Bir otomobil için ilk kriteriniz mümkünse yakıt konusu oldun. Eğer gerçekten maddi açıdan iyi durumdaysanız yakıt konusunu “es” geçebilirsiniz. Ancak sırf fiyatı ucuz diye üst diye aldığınız üst segment bir otomobilin su gibi yakıt harcadığını görünce hemen elden çıkarmaya başlayacaksınız. Sürekli yakıt istasyonuna uğramak istemiyorsanız gerçekten de az yakan bir otomobil tercih etmeniz sizin için büyük bir avantaj olacaktır. Alacağınız bir otomobili evinizin bahçesinde süs olarak bıraksanız bile yıllık ortalama 3000 TL gibi bir maliyeti olacaktır. Örneğin; sigorta 800 TL, kasko 1000-1500 TL, muayene 250 TL, vergi (ortalama) 750 TL gibi maliyetler aracı hiç sürmeseniz bile karşınıza çıkacaktır. Siz buna yakıt olayını eklediğinizde hiçte küçümsenmeyecek bir maliyetin ortaya çıktığına tanık olacaksınız.

İkinci olayımız teknik servis olayı. Otomobil bu, ne olursa olsun elektronik veya mekanik sistemlerde çıkan en ufak bir arızada soluğu serviste alacaksınız. Sıfır veya ikinci el olsun teknik servis ağı geniş, ucuz parçası bulunan bir otomobil tercih ediniz. Örneğin sırf param var diye gidip bir Ferrari aldınız ve Muş’un Varto ilçesinde ikamet ediyorsunuz. Bi baktınız aracınız yürümüyor. Ne yapacaksınız? Herhalde milyarlık aracınızı Varto sanayi sitesine götürüp bilgisayara bağlatmayacaksınız. Zaten böyle bir hizmet yok. Hatta dikkat ederseniz bazı illerde bazı araç modelleri daha fazla sayıda bulunuyor ve satılıyor.

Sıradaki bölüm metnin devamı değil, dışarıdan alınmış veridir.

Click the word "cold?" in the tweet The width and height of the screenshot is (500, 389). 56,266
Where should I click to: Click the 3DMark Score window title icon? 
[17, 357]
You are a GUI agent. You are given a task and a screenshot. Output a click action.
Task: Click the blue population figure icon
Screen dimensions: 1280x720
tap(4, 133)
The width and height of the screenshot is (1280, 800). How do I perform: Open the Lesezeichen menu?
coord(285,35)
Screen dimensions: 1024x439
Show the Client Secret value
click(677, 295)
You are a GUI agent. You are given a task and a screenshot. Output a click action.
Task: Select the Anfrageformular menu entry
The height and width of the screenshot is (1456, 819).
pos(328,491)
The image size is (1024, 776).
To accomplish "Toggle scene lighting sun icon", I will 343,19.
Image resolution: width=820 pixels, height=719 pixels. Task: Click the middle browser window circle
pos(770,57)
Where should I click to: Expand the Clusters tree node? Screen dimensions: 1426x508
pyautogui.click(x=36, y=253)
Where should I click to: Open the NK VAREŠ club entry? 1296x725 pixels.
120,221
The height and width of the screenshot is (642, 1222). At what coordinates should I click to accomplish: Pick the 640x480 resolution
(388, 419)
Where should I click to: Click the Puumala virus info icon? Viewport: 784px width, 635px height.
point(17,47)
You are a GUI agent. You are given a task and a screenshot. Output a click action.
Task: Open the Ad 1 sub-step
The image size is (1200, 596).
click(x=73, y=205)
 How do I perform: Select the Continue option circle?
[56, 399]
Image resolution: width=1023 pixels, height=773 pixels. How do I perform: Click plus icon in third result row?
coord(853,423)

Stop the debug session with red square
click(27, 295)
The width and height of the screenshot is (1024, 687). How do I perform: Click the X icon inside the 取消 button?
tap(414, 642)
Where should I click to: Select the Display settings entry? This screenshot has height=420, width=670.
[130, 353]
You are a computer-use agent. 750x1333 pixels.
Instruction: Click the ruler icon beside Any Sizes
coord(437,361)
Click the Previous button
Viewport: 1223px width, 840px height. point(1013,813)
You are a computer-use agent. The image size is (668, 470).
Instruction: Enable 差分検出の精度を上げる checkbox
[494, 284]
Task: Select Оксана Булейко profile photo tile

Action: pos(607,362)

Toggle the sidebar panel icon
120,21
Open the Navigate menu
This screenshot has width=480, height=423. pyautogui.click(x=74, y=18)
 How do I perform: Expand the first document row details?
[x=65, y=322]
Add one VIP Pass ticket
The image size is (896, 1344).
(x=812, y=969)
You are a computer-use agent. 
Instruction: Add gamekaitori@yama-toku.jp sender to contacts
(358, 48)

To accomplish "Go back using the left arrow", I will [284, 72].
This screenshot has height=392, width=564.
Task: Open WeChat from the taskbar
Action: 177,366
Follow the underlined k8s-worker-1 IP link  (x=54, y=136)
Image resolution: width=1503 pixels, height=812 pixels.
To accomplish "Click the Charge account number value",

Bunun temel nedenlerinden biride servis ve kolay satış imkanlarına erişim olanağı olduğunu söyleyebiliriz. Bir araç ne kadar mükemmel olursa olsun bulunduğunuz noktaya yakın bir servis ağı bulunmuyorsa ve bulunduğunuz bölgede pek tercih edilmiyorsa o araçla başınızın derde girme ihtimali çok yüksek.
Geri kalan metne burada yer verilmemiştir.